§ **PROBLEM**
Without including any pictures, copy every line below exactly.

§ **DATASET ENTRIES**
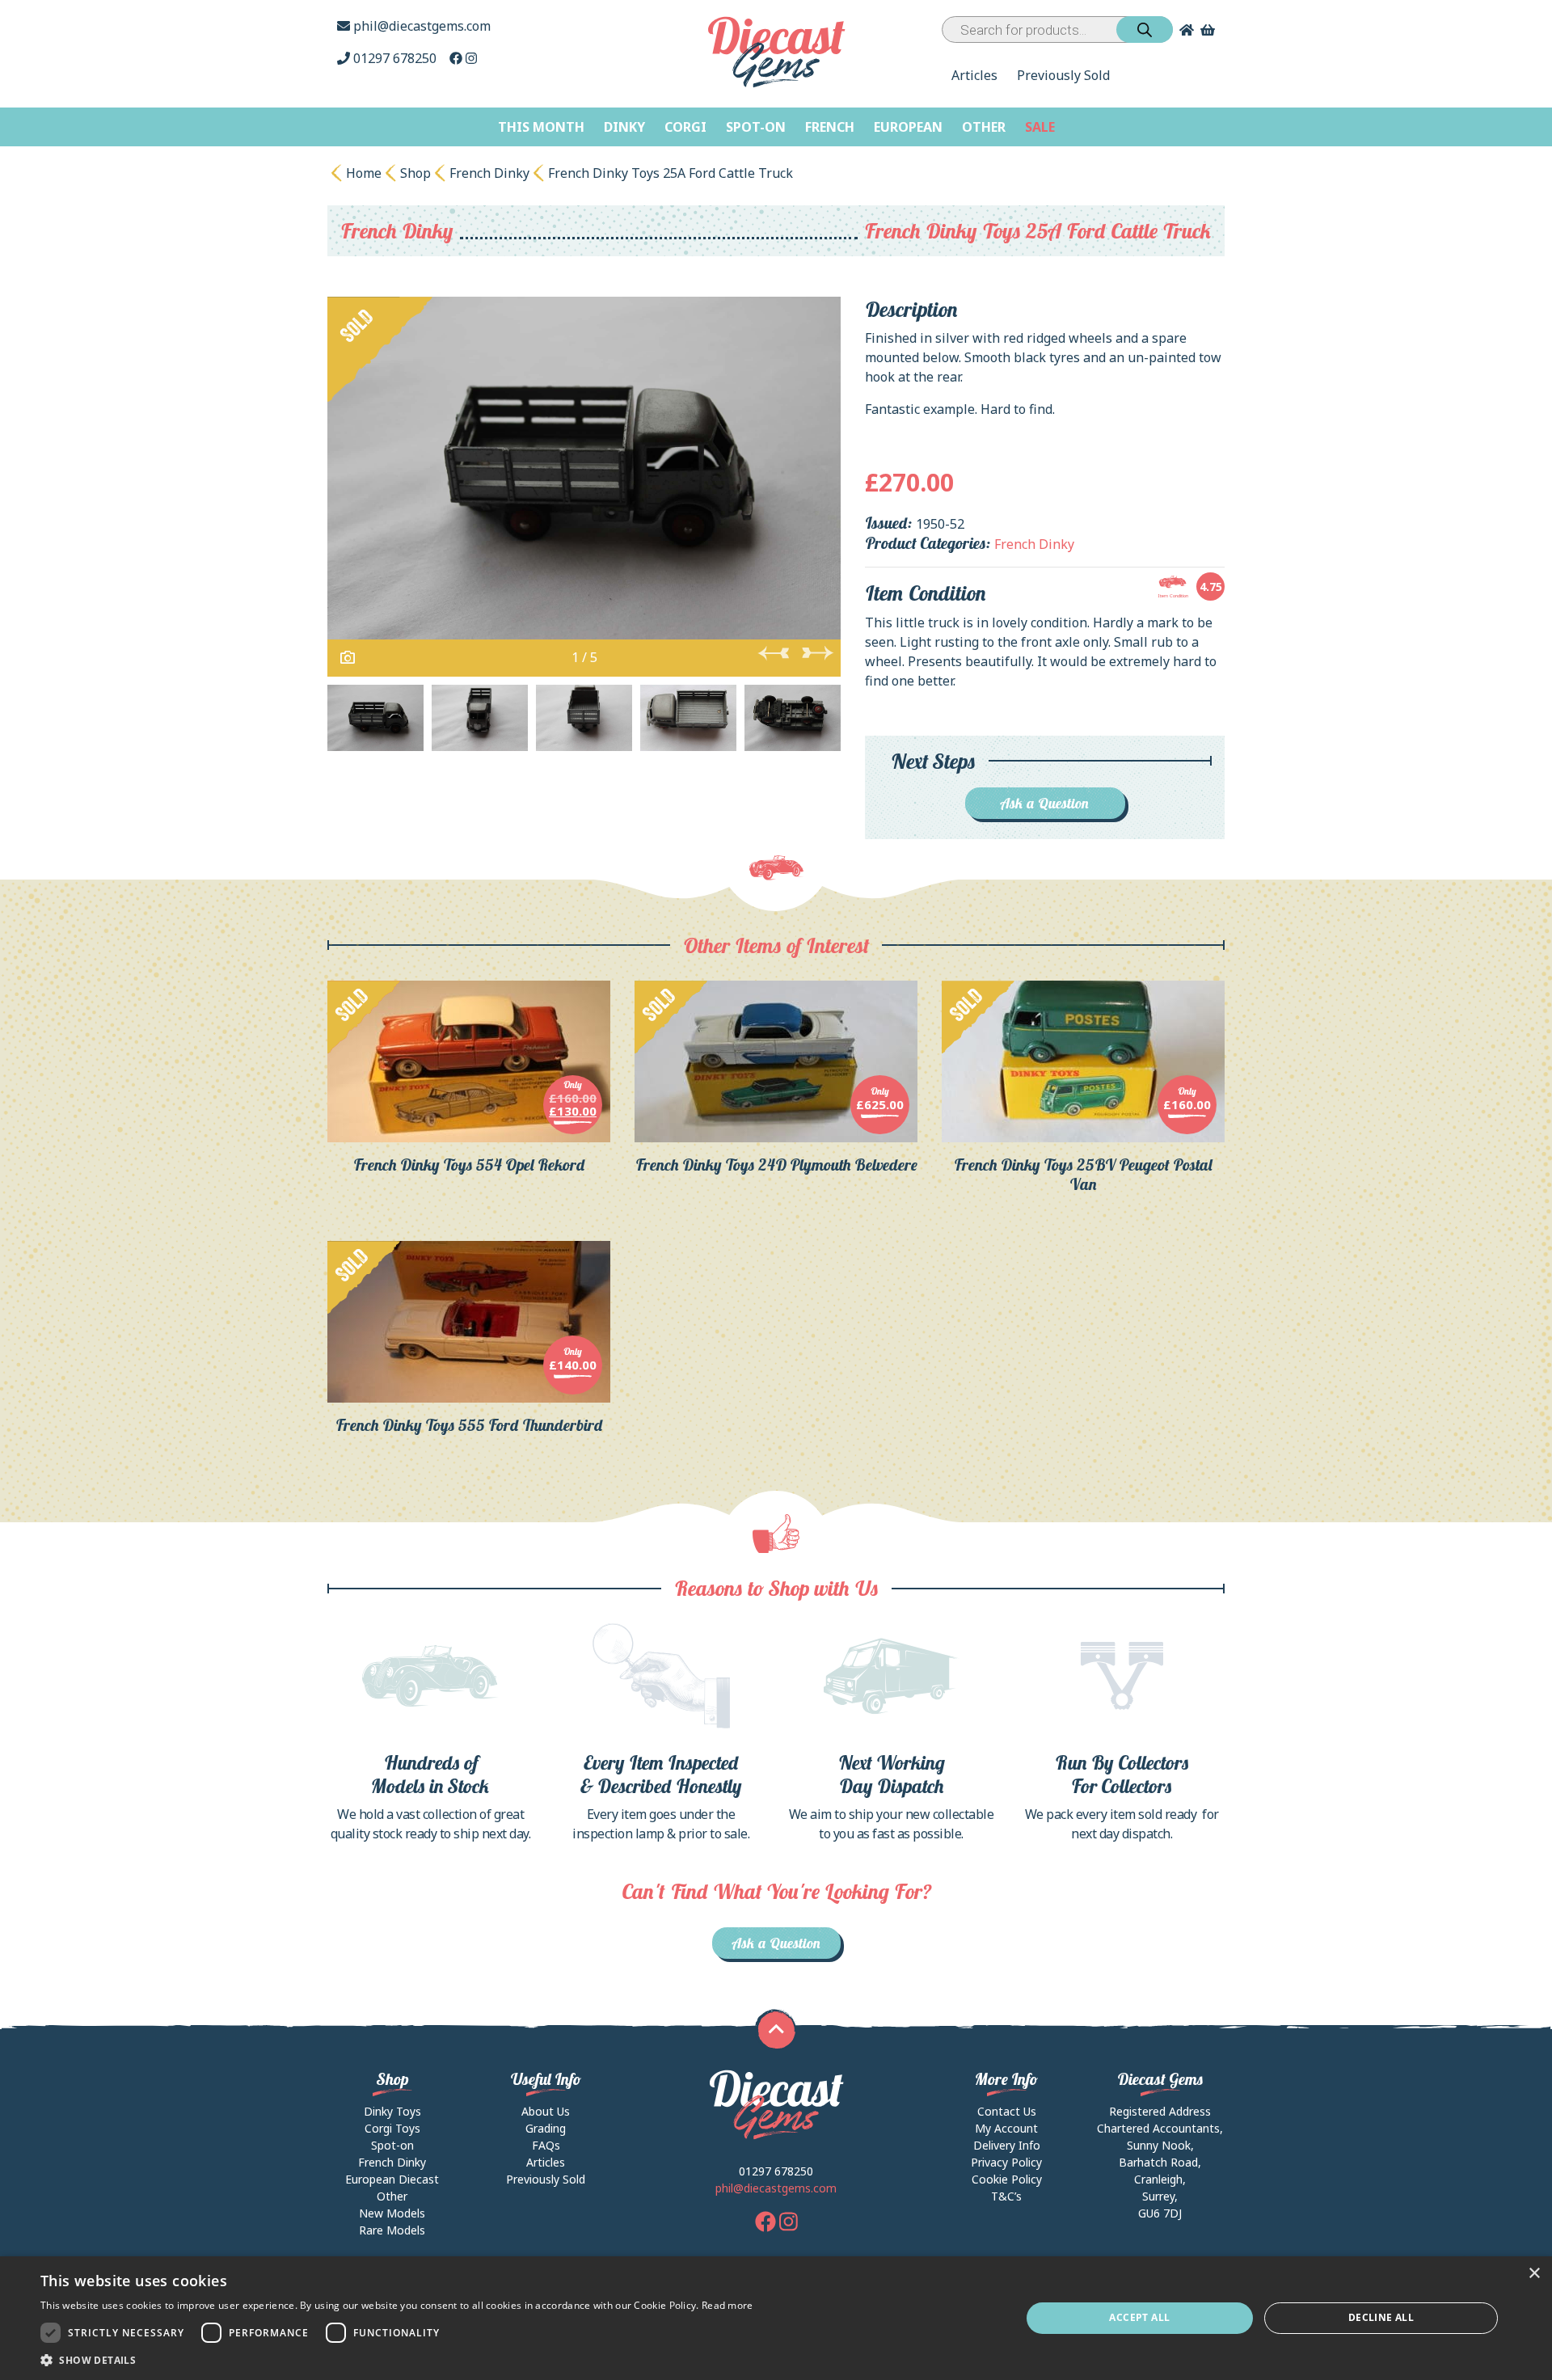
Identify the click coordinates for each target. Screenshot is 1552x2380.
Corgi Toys (392, 2128)
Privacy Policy (1006, 2162)
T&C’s (1006, 2196)
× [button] (1534, 2274)
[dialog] (776, 2318)
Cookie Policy (1007, 2179)
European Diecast (392, 2179)
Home (364, 173)
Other (984, 127)
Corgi (685, 127)
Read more (727, 2305)
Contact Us (1006, 2111)
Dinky (624, 127)
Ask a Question (1045, 803)
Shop (415, 173)
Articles (974, 75)
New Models (392, 2213)
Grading (545, 2128)
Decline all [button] (1381, 2317)
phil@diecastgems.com (420, 26)
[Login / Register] (1183, 29)
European (908, 127)
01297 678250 (395, 58)
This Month (541, 127)
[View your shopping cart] (1209, 29)
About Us (545, 2111)
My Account (1006, 2128)
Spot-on (756, 127)
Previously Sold (1063, 75)
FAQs (546, 2145)
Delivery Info (1006, 2145)
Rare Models (392, 2230)
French (829, 127)
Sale (1040, 127)
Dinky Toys (392, 2111)
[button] (396, 2360)
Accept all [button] (1139, 2317)
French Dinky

§ **ANSWER TO THE EXERCISE**
Identify the click coordinates for each target. Screenshot is 1552x2380.
Corgi Toys (392, 2128)
Privacy Policy (1006, 2162)
T&C’s (1006, 2196)
× [button] (1534, 2274)
[dialog] (776, 2318)
Cookie Policy (1007, 2179)
European Diecast (392, 2179)
Home (364, 173)
Other (984, 127)
Corgi (685, 127)
Read more (727, 2305)
Contact Us (1006, 2111)
Dinky (624, 127)
Ask a Question (1045, 803)
Shop (415, 173)
Articles (974, 75)
New Models (392, 2213)
Grading (545, 2128)
Decline all [button] (1381, 2317)
phil@diecastgems.com (420, 26)
[Login / Register] (1183, 29)
European (908, 127)
01297 678250 (395, 58)
This Month (541, 127)
[View your shopping cart] (1209, 29)
About Us (545, 2111)
My Account (1006, 2128)
Spot-on (756, 127)
Previously Sold (1063, 75)
FAQs (546, 2145)
Delivery Info (1006, 2145)
Rare Models (392, 2230)
French (829, 127)
Sale (1040, 127)
Dinky Toys (392, 2111)
[button] (396, 2360)
Accept all [button] (1139, 2317)
French Dinky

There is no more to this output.